*Leestekst*
•••
GB blijft breuk met kerk afwijzen
In ”de Waarheidsvriend” van deze week is de brief afgedrukt die het hoofdbestuur van de Gereformeerde Bond op 20 december heeft gestuurd aan de leden van het Comité tot behoud van de Nederlandse Hervormde Kerk. Voor het publiceren hiervan werd gekozen omdat dit het hoofdbestuur beter lijkt dan nu op de inhoud van de bezinningsdag in Putten van afgelopen zaterdag te reageren.
„Zaterdag is gebleken dat het Comité tot behoud van de Hervormde Kerk een andere weg gaat dan de Gereformeerde Bond decennialang gegaan is en ook nu als de enig begaanbare weg voor zich ziet”, aldus het hoofdbestuur in zijn brief. „We weten ons geroepen op onze post te blijven. In die roeping van Gods kant ligt ons houvast in deze roerige tijden. Daarom blijven we de weg van een breuk met de kerk afwijzen.”
In het schrijven gaat het hoofdbestuur in op de zes door het Comité opgestelde uitgangspunten voor als de fusie van de SoW-kerken een feit wordt. „Op deze plaats”, merkt algemeen secretaris drs. P. J. Vergunst op, „willen we u in alle bescheidenheid de vraag voorleggen waarom er met geen enkel woord over het verbond gesproken wordt, terwijl voor de hervormd-gereformeerde kerkvisie het verbond altijd een constituerend element is geweest. Is dit geen pijnlijk man- co?”
Daarnaast „valt het ons op en missen we het node dat in uw verklaring geen bijbels argument te lezen is voor de weg die u wilt gaan. Is dat geen ongeoorloofde verschraling? Profeten en apostelen, levieten en priesters die de Heere vreesden, bleven in de tempel op hun plaats, zelfs in de meest vervallen situatie.”
In zijn reactie gaat het hoofdbestuur in op het „ernstige tekort van de voorliggende kerkorde” waarover het Comité spreekt. „Met een beroep op de Open Brief van de Gereformeerde Bond uit 1996 wordt gezegd dat de Protestantse Kerk niet langer gezien kan worden als „de rechtmatige voortzetting” van de vaderlandse kerk.” Echter, „het alleen aanhalen van dit citaat is eenzijdig.” Eén: het hoofdbestuur heeft in die brief „nergens opgeroepen tot het bewandelen van een weg buiten de besluiten van wettig verkozen ambtelijke vergaderingen.” Twee: In hetzelfde jaar heeft de GB „nadrukkelijk uitgesproken dat hij het zijn roeping weet om „nochtans” in deze kerk op zijn post te blijven.” Bovendien „heeft de GB in het citaat nooit aangegeven of zelfs maar de gedachte willen wekken dat gemeenten en groepen die achterblijven wel „de rechtmatige voortzetting zijn van de kerk der vaderen.””
•••
*Datasetfragmenten*
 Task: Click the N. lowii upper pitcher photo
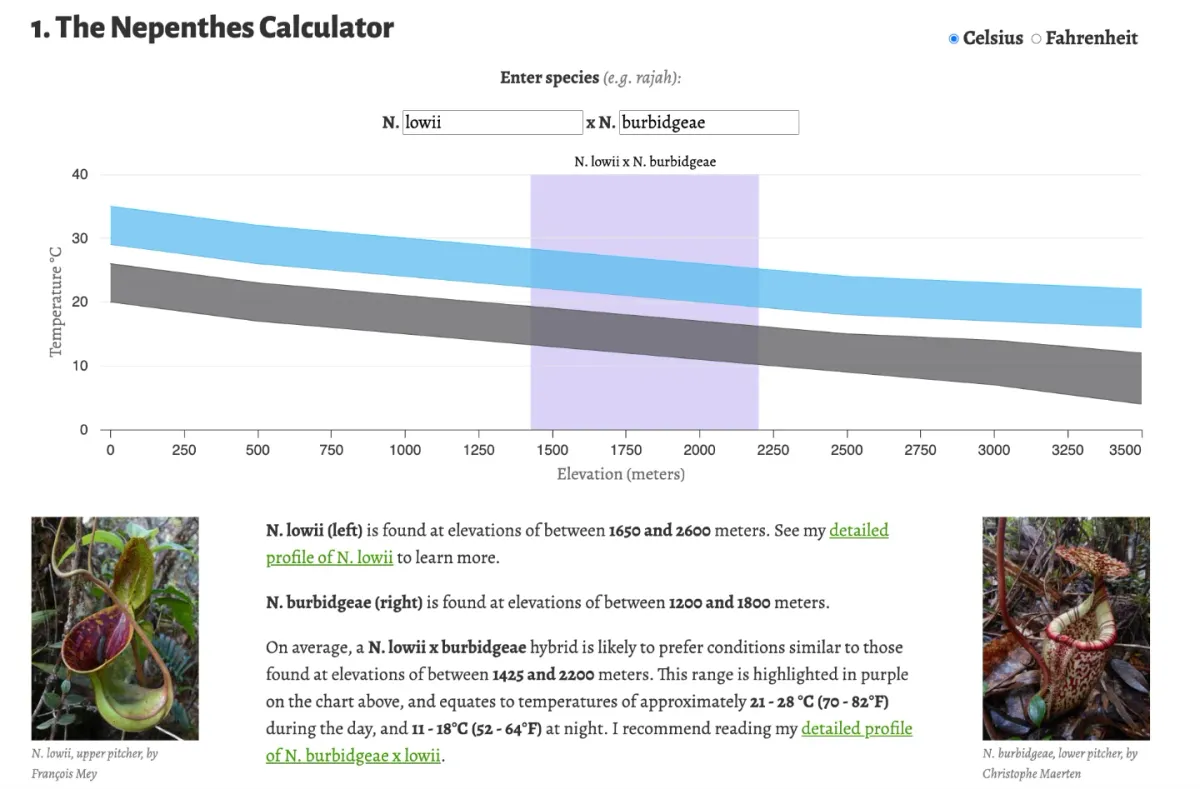click(x=114, y=629)
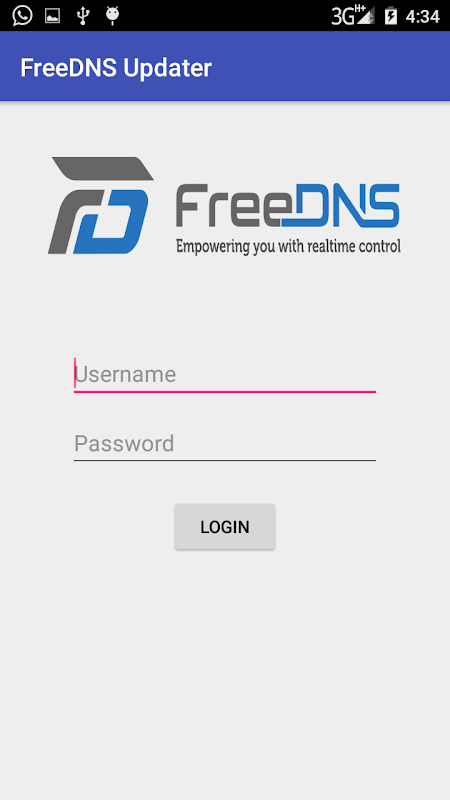Tap the underline beneath Password
This screenshot has height=800, width=450.
point(225,460)
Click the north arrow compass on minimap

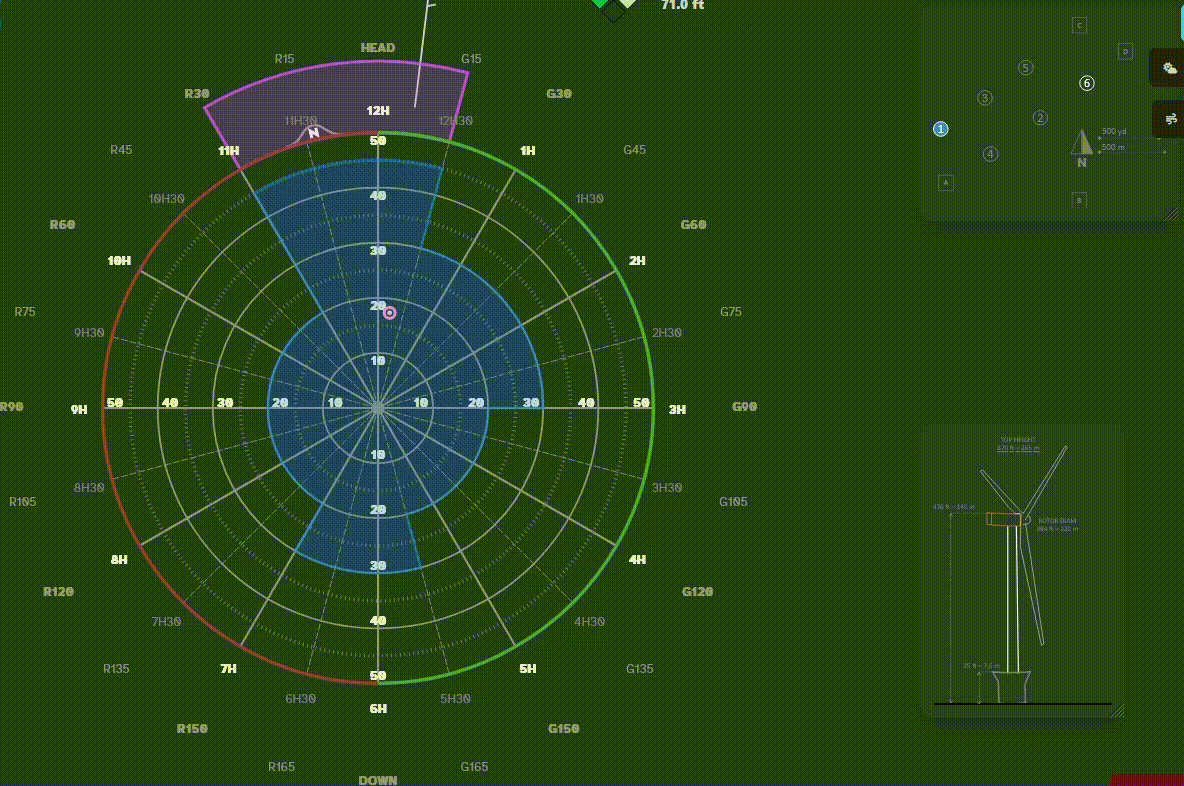[x=1081, y=142]
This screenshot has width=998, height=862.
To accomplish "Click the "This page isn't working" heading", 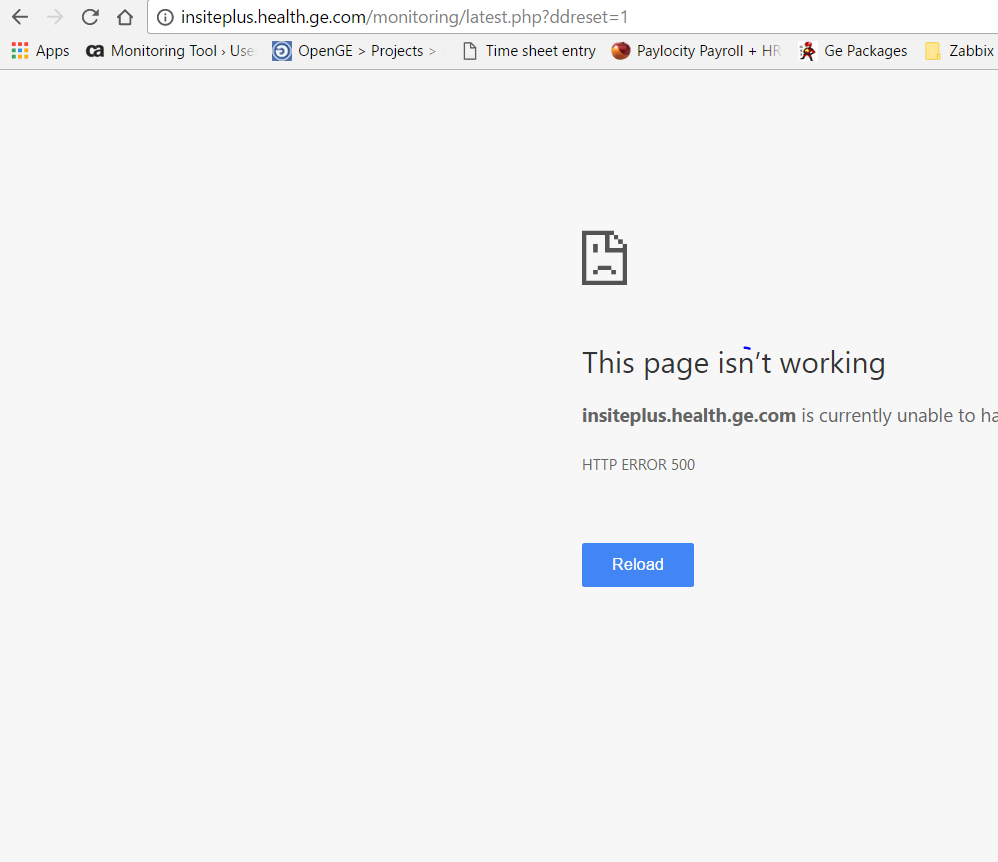I will pyautogui.click(x=733, y=362).
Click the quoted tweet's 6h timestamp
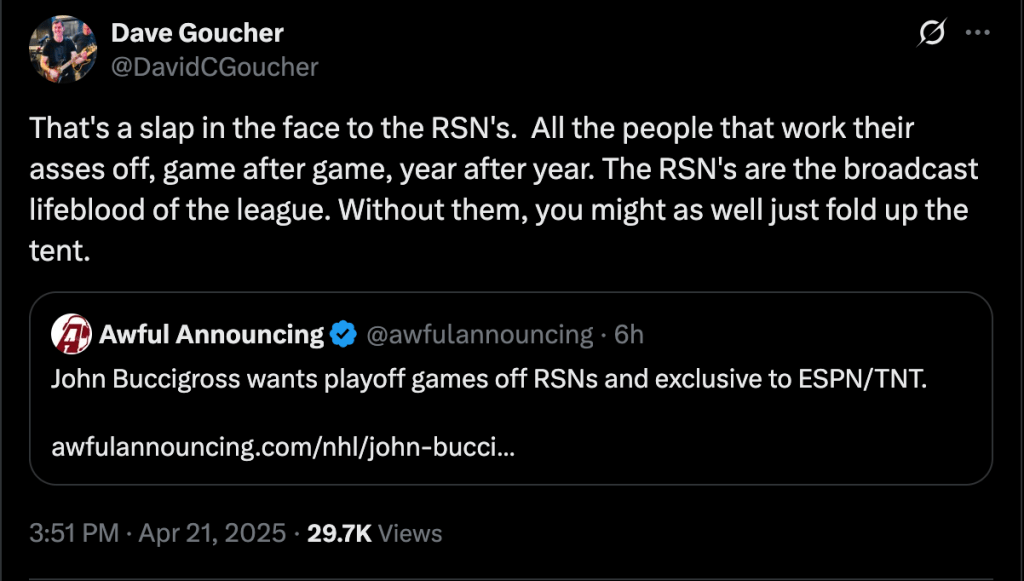 click(x=629, y=334)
•••
*Doel*
Schrijf uit de leestekst letterlijk alles over, van "GB blijft breuk" tot en met "zaterdag te reageren.". De items spelen hierbij geen enkele rol.

*Antwoordvak*
GB blijft breuk met kerk afwijzen
In ”de Waarheidsvriend” van deze week is de brief afgedrukt die het hoofdbestuur van de Gereformeerde Bond op 20 december heeft gestuurd aan de leden van het Comité tot behoud van de Nederlandse Hervormde Kerk. Voor het publiceren hiervan werd gekozen omdat dit het hoofdbestuur beter lijkt dan nu op de inhoud van de bezinningsdag in Putten van afgelopen zaterdag te reageren.